Quant à l’hypothèse de la diplopie monoculaire[1], c’est la première que j’ai examinée en janvier et février 1882, lorsque j’ai dû constater les géminations malgré moi, au premier coup d’œil, et sans les avoir cherchées. Comme alors Mars s’élevait assez près du zénith (déclin. +27°) et la lunette étant presque verticale, j’ai essayé de déplacer la ligne des yeux par rapport au zéro du cercle de position. Rien ne changeait : les lignes simples restaient simples, les doubles restaient doubles, leur intervalle était toujours le même. Cet intervalle ne changeait que lentement avec la rotation de la planète par l’effet de la perspective. J’ai fait des expériences sur des lignes très fines de certaines gravures, et j’ai cherché si des doublements semblables avaient lieu par les petites étoiles et autres objets célestes. Enfin, je me suis efforcé de ne pas voir double ce qui l’était bien. Ces preuves, la parfaite régularité des images géminées, la facilité et la netteté avec laquelle je les voyais sans effort, m’ont convaincu qu’il ne s’agit pas là d’un phénomène subjectif. Au reste, il suffit d’examiner un quelconque de mes dessins pour reconnaître avec la plus grande évidence l’impossibilité de leur appliquer la théorie de la diplopie monoculaire.

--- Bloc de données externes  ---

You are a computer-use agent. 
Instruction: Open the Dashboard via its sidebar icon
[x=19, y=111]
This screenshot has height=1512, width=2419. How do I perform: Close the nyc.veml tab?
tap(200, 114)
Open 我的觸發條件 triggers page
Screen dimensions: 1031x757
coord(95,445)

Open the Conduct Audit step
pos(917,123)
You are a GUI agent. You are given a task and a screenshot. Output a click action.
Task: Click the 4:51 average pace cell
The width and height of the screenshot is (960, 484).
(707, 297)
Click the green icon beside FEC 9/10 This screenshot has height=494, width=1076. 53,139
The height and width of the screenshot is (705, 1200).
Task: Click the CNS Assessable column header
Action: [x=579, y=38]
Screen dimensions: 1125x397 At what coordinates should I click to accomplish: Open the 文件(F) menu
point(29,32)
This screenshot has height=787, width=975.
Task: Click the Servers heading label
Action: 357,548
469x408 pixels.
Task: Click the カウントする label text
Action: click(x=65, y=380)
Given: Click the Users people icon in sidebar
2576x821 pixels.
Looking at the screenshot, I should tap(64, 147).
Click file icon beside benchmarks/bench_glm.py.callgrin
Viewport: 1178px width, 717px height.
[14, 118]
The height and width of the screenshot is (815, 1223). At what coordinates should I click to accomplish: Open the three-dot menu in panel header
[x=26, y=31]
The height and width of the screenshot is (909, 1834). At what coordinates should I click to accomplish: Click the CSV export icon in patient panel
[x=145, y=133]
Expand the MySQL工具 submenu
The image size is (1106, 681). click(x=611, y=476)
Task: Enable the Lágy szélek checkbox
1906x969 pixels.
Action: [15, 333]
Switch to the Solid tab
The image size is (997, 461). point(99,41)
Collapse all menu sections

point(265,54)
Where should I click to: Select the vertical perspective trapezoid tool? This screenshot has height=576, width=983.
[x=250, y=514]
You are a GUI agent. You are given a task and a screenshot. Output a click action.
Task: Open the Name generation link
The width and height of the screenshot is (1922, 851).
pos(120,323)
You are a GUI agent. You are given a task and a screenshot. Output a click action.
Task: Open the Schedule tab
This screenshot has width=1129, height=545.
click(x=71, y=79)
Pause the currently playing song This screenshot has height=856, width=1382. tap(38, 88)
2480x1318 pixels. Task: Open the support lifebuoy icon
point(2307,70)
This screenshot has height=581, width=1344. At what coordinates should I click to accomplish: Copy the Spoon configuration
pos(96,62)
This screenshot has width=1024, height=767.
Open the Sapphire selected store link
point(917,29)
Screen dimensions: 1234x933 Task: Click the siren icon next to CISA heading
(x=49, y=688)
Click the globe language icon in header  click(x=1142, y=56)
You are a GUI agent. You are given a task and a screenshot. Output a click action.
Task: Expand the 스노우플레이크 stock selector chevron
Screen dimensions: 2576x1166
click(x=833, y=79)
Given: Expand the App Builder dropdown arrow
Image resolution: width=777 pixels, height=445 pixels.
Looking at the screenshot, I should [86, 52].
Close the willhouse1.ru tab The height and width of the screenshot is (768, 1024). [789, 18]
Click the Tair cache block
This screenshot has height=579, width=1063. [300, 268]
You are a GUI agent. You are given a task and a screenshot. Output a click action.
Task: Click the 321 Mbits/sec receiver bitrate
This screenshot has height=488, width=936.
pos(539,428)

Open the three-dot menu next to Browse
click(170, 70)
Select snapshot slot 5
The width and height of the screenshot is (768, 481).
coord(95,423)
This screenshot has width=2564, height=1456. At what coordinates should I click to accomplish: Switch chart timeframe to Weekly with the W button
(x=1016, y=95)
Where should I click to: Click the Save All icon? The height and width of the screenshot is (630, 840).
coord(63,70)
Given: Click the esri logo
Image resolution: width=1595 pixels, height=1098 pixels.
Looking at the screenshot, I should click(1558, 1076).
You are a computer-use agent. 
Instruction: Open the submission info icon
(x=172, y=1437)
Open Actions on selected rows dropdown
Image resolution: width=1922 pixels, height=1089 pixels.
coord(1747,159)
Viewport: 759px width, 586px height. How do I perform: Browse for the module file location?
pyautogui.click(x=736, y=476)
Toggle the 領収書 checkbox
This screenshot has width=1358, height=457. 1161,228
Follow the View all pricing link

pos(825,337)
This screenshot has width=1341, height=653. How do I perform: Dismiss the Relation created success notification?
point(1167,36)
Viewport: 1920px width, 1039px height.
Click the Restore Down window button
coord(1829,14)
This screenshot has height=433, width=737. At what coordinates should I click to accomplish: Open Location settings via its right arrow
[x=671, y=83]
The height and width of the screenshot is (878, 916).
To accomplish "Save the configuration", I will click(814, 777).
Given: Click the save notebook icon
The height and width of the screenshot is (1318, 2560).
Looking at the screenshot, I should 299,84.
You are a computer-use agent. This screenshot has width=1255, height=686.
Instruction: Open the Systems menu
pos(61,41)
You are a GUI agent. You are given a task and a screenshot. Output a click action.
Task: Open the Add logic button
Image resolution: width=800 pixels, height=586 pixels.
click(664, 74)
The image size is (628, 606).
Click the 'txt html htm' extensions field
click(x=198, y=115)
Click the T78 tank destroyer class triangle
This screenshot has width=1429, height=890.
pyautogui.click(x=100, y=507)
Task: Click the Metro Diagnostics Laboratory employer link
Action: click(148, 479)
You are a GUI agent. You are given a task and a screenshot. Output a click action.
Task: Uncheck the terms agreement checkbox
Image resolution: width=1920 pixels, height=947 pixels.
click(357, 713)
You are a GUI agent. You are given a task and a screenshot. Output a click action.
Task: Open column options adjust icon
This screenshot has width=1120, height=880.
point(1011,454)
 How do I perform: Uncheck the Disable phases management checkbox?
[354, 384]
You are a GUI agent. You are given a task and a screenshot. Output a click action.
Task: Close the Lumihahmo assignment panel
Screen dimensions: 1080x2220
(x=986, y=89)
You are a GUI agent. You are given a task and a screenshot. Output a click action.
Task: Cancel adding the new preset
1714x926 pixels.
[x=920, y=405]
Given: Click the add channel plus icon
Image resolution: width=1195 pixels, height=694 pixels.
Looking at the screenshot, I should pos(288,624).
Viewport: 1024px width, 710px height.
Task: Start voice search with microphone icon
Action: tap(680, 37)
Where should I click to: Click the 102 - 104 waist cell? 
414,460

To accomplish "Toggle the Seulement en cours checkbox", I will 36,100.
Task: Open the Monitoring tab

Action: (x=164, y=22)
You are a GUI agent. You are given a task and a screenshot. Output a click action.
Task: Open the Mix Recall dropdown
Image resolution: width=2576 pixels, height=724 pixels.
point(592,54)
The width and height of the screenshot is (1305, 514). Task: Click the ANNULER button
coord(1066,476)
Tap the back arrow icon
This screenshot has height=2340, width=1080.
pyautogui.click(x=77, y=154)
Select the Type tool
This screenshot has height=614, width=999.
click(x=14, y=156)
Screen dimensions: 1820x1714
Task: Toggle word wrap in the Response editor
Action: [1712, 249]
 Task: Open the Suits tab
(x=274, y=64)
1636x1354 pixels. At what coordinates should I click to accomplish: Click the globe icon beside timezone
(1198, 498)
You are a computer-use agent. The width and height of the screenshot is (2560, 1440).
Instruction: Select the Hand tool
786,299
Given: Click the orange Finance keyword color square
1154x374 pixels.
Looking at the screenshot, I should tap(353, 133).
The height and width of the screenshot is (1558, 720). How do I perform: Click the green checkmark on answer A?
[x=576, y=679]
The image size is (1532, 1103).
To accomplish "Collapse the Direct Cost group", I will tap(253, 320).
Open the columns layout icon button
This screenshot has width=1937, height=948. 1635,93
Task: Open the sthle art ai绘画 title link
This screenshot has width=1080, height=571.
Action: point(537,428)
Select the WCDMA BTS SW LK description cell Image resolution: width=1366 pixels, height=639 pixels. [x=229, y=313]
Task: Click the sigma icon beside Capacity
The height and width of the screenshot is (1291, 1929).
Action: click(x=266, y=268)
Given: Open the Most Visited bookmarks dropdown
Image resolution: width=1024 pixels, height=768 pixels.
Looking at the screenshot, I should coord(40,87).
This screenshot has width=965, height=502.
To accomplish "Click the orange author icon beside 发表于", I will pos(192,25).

La bande qui est entre les deux lignes m’a paru ordinairement de la même couleur que le champ environnant ; quelquefois j’ai cru voir du blanc, mais très rarement. Dans les géminations parfaites, les deux traits se montrent tout à fait égaux, tracés l’un et l’autre avec la plus grande netteté : les bords de chaque trait bien définis. Le cas de deux traits inégaux s’est présenté aussi quelquefois, mais comme exception.

En ce qui concerne mes propres observations, je dois donc rejeter l’hypothèse de la diplopie. Mais il est bien possible qu’elle soit applicable à d’autres observateurs, surtout lorsque l’instrument n’est pas assez puissant, l’atmosphère mauvaise, l’œil fatigué, et lorsqu’on ne soigne pas bien la mise au foyer[2].

Sur la nature de ces dédoublements et sur la cause de leurs changements, je ne puis rien dire. Leurs variations énigmatiques rendent plus difficile encore l’étude des changements qui ont lieu dans les configurations permanentes de la planète.

Après cette lecture, M. Antoniadi, astronome adjoint à l’Observatoire de Juvisy, a fait la communication suivante :

On sait en quoi consistent les expériences de M. Stanislas Meunier. Le savant professeur dessine, à l’aide d’un vernis noir, sur une face métallique polie, une

  1. Proposée par A. de Boë, astronome à Anvers. Voir t. I ; p. 588.
  2. Hypothèse reprise par M. Antoniadi, et abandonnée ensuite.